# What is being asked:
Restate all of the data precisely, omitting nothing.

--------------------------------

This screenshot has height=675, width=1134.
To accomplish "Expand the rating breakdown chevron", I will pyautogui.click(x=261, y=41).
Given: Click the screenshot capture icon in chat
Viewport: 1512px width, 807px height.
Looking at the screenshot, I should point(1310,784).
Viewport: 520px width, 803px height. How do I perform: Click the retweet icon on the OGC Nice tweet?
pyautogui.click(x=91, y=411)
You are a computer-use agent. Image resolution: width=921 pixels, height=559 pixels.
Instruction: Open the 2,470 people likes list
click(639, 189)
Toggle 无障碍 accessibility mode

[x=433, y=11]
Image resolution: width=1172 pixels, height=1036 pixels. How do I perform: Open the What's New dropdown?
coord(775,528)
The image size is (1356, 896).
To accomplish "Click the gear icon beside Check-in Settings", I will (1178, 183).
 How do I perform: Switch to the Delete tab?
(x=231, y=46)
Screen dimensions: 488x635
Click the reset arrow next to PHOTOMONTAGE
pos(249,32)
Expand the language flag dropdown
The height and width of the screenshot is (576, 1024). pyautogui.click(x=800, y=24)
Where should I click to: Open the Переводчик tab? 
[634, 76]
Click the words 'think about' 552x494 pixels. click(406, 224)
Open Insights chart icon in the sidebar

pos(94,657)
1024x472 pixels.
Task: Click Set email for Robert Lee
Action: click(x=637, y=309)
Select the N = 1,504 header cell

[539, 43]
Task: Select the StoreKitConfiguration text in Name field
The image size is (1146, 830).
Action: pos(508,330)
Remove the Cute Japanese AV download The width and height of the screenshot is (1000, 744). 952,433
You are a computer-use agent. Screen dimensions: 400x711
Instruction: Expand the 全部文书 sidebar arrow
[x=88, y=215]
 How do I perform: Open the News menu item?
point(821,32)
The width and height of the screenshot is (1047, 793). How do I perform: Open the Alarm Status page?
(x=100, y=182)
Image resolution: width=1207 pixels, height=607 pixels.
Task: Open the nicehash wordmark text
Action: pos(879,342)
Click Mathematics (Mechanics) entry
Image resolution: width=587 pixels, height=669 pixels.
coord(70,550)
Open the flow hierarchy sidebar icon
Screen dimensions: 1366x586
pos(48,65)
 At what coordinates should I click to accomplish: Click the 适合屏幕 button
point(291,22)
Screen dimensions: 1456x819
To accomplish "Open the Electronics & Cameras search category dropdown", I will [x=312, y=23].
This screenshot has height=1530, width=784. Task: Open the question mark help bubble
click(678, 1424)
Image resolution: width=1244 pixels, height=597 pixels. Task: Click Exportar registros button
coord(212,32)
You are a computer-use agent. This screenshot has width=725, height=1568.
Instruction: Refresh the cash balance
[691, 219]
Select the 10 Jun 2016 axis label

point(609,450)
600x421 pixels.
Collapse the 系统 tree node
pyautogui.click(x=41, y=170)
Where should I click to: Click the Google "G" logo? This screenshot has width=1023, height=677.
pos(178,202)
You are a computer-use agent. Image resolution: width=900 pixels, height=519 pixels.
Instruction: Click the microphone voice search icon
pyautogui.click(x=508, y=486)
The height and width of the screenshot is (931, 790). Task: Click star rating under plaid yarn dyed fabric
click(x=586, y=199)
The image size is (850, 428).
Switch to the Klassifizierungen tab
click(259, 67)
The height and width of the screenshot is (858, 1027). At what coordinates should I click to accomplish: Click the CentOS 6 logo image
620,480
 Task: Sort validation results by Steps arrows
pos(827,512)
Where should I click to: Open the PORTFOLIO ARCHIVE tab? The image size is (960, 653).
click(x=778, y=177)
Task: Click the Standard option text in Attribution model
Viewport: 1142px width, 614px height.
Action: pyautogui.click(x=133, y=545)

--------------------------------

# Exercise output:
This screenshot has height=675, width=1134.
To accomplish "Expand the rating breakdown chevron", I will pyautogui.click(x=261, y=41).
Given: Click the screenshot capture icon in chat
Viewport: 1512px width, 807px height.
Looking at the screenshot, I should point(1310,784).
Viewport: 520px width, 803px height. How do I perform: Click the retweet icon on the OGC Nice tweet?
pyautogui.click(x=91, y=411)
You are a computer-use agent. Image resolution: width=921 pixels, height=559 pixels.
Instruction: Open the 2,470 people likes list
click(639, 189)
Toggle 无障碍 accessibility mode

[x=433, y=11]
Image resolution: width=1172 pixels, height=1036 pixels. How do I perform: Open the What's New dropdown?
coord(775,528)
The image size is (1356, 896).
To accomplish "Click the gear icon beside Check-in Settings", I will (1178, 183).
 How do I perform: Switch to the Delete tab?
(x=231, y=46)
Screen dimensions: 488x635
Click the reset arrow next to PHOTOMONTAGE
pos(249,32)
Expand the language flag dropdown
The height and width of the screenshot is (576, 1024). pyautogui.click(x=800, y=24)
Where should I click to: Open the Переводчик tab? 
[634, 76]
Click the words 'think about' 552x494 pixels. click(406, 224)
Open Insights chart icon in the sidebar

pos(94,657)
1024x472 pixels.
Task: Click Set email for Robert Lee
Action: click(x=637, y=309)
Select the N = 1,504 header cell

[539, 43]
Task: Select the StoreKitConfiguration text in Name field
The image size is (1146, 830).
Action: pos(508,330)
Remove the Cute Japanese AV download The width and height of the screenshot is (1000, 744). 952,433
You are a computer-use agent. Screen dimensions: 400x711
Instruction: Expand the 全部文书 sidebar arrow
[x=88, y=215]
 How do I perform: Open the News menu item?
point(821,32)
The width and height of the screenshot is (1047, 793). How do I perform: Open the Alarm Status page?
(x=100, y=182)
Image resolution: width=1207 pixels, height=607 pixels.
Task: Open the nicehash wordmark text
Action: pos(879,342)
Click Mathematics (Mechanics) entry
Image resolution: width=587 pixels, height=669 pixels.
coord(70,550)
Open the flow hierarchy sidebar icon
Screen dimensions: 1366x586
pos(48,65)
 At what coordinates should I click to accomplish: Click the 适合屏幕 button
point(291,22)
Screen dimensions: 1456x819
To accomplish "Open the Electronics & Cameras search category dropdown", I will [x=312, y=23].
This screenshot has height=1530, width=784. Task: Open the question mark help bubble
click(678, 1424)
Image resolution: width=1244 pixels, height=597 pixels. Task: Click Exportar registros button
coord(212,32)
You are a computer-use agent. This screenshot has width=725, height=1568.
Instruction: Refresh the cash balance
[691, 219]
Select the 10 Jun 2016 axis label

point(609,450)
600x421 pixels.
Collapse the 系统 tree node
pyautogui.click(x=41, y=170)
Where should I click to: Click the Google "G" logo? This screenshot has width=1023, height=677.
pos(178,202)
You are a computer-use agent. Image resolution: width=900 pixels, height=519 pixels.
Instruction: Click the microphone voice search icon
pyautogui.click(x=508, y=486)
The height and width of the screenshot is (931, 790). Task: Click star rating under plaid yarn dyed fabric
click(x=586, y=199)
The image size is (850, 428).
Switch to the Klassifizierungen tab
click(259, 67)
The height and width of the screenshot is (858, 1027). At what coordinates should I click to accomplish: Click the CentOS 6 logo image
620,480
 Task: Sort validation results by Steps arrows
pos(827,512)
Where should I click to: Open the PORTFOLIO ARCHIVE tab? The image size is (960, 653).
click(x=778, y=177)
Task: Click the Standard option text in Attribution model
Viewport: 1142px width, 614px height.
Action: pyautogui.click(x=133, y=545)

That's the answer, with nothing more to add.